01 junho 2018

O CANADÁ E A NOVA AMÉRICA DE TRUMP


O que mais me impressionou ontem na reacção televisionada do primeiro-ministro canadiano à aplicação das tarifas alfandegárias, que andavam há tanto tempo a ser prometidas pelos norte-americanos, foi, por uma vez, o estilo, mais do que a substância. Depois da eleição de Donald Trump, e entre os líderes decentes das maiores potências mundiais (e isso da decência exclui Putin), ele gozara da impunidade de dizer o que lhe aprouvesse, com a enfâse que lhe aprouvesse, sem que os seus parceiros de palco reagissem. Claro que o comportamento desabrido de Trump dá maus resultados quando o interlocutor é um Kim Jong Un, mas essa é toda uma outra história*. Durante mais de um ano, Trump foi um elefante convulso numa loja de porcelanas onde os outros animais não partiam nem um prato - embora mandassem os jornalistas partir a loiça cá fora por eles. O discurso de Justin Trudeau, ontem, foi o primeiro em que dei conta em que não houve nada dessas delicadezas. Tanto assim, que o essencial do conteúdo da notícia - Canadá retalia e impõe taxas de 16,6 mil milhões de dólares aos bens dos EUA - pode, por esta vez, ser redigido baseado na citação das suas palavras, tanto as que foram proferidas no discurso (acima), como as tweetadas (ao bom jeito da moda instalada por Donald Trump). Conhecendo-se a História do Canadá, sabe-se que a passagem em que Justin Trudeau o descreve acima como o mais estável (steadfast) aliado dos Estados Unidos nos últimos 150 anos, ele está a ser mais do que retórico, está a descrever uma realidade que, aliás, é condicionada pela geografia: isolado no Norte do continente, o Canadá sempre teve por objectivo prioritário da sua política externa a manutenção das melhores relações com o seu poderoso vizinho do Sul, com o qual partilha uma fronteira de 6.400 km (+ 2.500 km com o Alaska). Com tal configuração, não há aliados que lhe sirvam: nem a antiga metrópole britânica, que sempre foi uma grande potência, mas marítima, nem tão pouco a Rússia, que até cometeu a indelicadeza de se retirar da região, vendendo o Alaska aos Estados Unidos em 1867. O Canadá deve ser o membro mais pró-americano de todos que formam a Commonwealth Britânica e contar-se-á também entre os aliados mais fiéis dos Estados Unidos entre os membros da NATO. Agora imagine-se bem até que ponto os Estados Unidos estarão a levar o seu unilateralismo para que o Canadá se veja forçado a declarar a guerra comercial, como o fez ontem Justin Trudeau.

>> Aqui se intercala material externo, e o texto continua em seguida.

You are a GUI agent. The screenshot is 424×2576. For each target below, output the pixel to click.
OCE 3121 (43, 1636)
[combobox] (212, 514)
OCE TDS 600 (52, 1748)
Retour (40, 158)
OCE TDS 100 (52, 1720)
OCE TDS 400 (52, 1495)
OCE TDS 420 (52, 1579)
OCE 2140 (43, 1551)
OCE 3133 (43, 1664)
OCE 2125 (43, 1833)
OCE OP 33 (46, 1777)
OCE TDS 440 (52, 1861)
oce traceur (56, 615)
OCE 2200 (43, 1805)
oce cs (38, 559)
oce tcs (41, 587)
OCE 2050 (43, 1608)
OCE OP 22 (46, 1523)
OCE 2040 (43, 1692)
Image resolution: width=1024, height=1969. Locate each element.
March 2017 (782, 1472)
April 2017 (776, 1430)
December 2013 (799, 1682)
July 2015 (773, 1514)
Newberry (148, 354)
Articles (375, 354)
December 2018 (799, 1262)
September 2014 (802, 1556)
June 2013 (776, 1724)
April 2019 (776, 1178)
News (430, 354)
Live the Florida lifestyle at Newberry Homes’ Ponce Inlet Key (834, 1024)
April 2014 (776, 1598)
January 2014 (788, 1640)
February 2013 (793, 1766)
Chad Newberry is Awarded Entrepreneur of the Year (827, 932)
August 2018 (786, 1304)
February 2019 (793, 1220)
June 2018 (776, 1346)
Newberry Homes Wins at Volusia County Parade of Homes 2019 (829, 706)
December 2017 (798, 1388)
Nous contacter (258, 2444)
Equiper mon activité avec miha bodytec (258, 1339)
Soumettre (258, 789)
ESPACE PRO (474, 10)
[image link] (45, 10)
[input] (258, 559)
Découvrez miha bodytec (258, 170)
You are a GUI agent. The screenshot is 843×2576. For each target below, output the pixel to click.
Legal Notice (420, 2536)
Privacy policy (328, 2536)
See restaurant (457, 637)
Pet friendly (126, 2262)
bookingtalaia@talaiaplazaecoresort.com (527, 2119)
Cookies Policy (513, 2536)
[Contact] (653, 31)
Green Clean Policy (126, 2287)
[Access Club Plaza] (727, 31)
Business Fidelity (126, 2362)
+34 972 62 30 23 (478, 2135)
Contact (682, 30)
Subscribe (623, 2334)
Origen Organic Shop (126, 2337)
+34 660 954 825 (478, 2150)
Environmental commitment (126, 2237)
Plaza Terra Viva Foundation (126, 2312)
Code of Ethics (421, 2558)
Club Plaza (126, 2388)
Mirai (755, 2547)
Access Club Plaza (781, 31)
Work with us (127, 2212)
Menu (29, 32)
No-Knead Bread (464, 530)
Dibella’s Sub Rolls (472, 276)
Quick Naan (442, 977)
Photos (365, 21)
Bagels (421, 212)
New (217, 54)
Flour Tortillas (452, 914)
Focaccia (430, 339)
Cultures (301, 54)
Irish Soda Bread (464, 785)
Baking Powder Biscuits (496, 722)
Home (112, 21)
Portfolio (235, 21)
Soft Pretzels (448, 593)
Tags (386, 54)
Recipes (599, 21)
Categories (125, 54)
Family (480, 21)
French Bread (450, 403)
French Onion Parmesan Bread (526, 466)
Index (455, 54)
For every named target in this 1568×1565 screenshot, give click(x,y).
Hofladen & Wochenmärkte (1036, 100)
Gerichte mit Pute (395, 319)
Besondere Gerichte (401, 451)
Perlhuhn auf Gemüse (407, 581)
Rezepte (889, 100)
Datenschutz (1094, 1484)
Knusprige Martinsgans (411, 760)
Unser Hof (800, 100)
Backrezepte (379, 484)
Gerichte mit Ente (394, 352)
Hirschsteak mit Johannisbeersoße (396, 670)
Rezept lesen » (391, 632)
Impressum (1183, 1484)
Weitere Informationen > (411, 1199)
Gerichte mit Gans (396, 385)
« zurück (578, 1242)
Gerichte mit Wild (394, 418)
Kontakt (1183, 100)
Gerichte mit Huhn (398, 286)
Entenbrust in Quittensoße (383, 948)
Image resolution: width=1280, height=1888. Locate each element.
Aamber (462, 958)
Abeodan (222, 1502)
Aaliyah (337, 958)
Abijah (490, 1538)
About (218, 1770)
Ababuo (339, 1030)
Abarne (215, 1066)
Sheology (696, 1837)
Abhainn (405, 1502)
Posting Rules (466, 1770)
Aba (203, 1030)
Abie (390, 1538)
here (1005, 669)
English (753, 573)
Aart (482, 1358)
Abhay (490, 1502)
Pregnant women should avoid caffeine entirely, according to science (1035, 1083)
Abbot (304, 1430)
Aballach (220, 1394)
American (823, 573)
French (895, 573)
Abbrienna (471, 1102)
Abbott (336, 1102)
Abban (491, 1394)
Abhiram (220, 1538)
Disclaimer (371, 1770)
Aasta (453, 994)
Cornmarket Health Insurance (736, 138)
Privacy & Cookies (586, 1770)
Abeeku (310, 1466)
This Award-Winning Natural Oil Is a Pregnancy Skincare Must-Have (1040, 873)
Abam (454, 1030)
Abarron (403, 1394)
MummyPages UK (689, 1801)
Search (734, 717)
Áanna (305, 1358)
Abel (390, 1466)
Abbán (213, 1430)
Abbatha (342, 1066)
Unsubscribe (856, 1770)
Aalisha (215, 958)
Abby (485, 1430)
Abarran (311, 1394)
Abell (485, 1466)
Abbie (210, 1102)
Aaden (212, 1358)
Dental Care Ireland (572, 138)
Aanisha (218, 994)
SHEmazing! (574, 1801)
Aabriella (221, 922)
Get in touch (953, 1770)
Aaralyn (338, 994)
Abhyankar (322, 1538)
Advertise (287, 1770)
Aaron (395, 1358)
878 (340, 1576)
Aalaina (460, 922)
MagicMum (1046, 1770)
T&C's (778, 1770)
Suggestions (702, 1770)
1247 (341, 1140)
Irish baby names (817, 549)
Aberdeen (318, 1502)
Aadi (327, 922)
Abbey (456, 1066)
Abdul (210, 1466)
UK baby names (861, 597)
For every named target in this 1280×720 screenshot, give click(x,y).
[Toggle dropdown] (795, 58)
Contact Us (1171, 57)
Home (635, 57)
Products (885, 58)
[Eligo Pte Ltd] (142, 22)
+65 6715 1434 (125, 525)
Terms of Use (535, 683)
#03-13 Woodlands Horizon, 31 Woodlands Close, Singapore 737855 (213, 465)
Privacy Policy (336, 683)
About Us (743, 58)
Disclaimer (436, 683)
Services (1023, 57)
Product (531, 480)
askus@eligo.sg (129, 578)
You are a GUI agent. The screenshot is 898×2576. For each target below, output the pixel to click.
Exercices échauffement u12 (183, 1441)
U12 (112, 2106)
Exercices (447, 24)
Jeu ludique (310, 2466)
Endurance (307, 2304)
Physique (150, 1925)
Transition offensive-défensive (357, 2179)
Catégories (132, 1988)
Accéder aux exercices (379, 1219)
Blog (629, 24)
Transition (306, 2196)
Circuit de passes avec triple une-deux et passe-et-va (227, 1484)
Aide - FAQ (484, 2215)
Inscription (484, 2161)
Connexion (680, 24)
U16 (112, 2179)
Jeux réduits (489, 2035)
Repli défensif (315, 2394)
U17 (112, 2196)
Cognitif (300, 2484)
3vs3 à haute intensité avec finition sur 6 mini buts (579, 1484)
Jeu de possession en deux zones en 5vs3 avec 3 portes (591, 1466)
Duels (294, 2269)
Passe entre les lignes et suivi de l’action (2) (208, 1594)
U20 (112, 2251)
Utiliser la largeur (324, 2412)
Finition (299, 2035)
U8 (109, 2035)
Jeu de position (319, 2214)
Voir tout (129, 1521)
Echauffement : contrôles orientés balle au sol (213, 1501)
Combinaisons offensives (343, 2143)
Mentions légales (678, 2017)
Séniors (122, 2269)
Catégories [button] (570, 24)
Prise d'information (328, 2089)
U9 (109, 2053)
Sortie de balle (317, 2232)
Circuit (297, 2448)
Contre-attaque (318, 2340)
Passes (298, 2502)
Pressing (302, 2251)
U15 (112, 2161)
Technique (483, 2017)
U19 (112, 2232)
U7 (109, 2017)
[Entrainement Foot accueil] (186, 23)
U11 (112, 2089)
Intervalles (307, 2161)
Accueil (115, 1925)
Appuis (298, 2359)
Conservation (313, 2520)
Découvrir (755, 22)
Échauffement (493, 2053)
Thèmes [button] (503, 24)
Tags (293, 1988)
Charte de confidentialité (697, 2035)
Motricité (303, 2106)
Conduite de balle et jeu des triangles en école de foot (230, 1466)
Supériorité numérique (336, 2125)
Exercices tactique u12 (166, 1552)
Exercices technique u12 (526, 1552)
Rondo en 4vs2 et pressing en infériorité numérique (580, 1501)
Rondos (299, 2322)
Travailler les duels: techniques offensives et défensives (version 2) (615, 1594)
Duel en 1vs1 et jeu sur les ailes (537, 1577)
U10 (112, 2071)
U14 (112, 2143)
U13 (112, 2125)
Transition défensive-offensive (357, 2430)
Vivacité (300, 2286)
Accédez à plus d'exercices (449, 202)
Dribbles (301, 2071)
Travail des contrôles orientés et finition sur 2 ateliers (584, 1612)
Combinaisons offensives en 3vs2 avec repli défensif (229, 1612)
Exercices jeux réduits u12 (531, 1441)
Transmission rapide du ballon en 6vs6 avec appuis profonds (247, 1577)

* Quando se lê uma notícia com um título «Vice-presidente da Coreia do Norte já está em Nova Iorque para encontro com Trump» apetece logo perguntar: quem é que fazia ideia que havia um vice-presidente na Coreia do Norte? O que é que isso interessa, se nem se sabia o nome do senhor? Estes títulos e estas notícias são tentativas - baldadas - de arrancar Trump da armadilha em que ele próprio se enredou, quando se anunciou com toda a pompa e circunstância que se iria realizar uma cimeira entre a sua pessoa e Kim Jong Un. Esse anúncio transformou a realização da cimeira num problema para Trump: caso não se realize, o fracasso é seu, e já se percebeu que os norte-coreanos estão a esticar a corda e a tentar aproveitar essa circunstância para arrancar o maior número possível de concessões aos norte-americanos.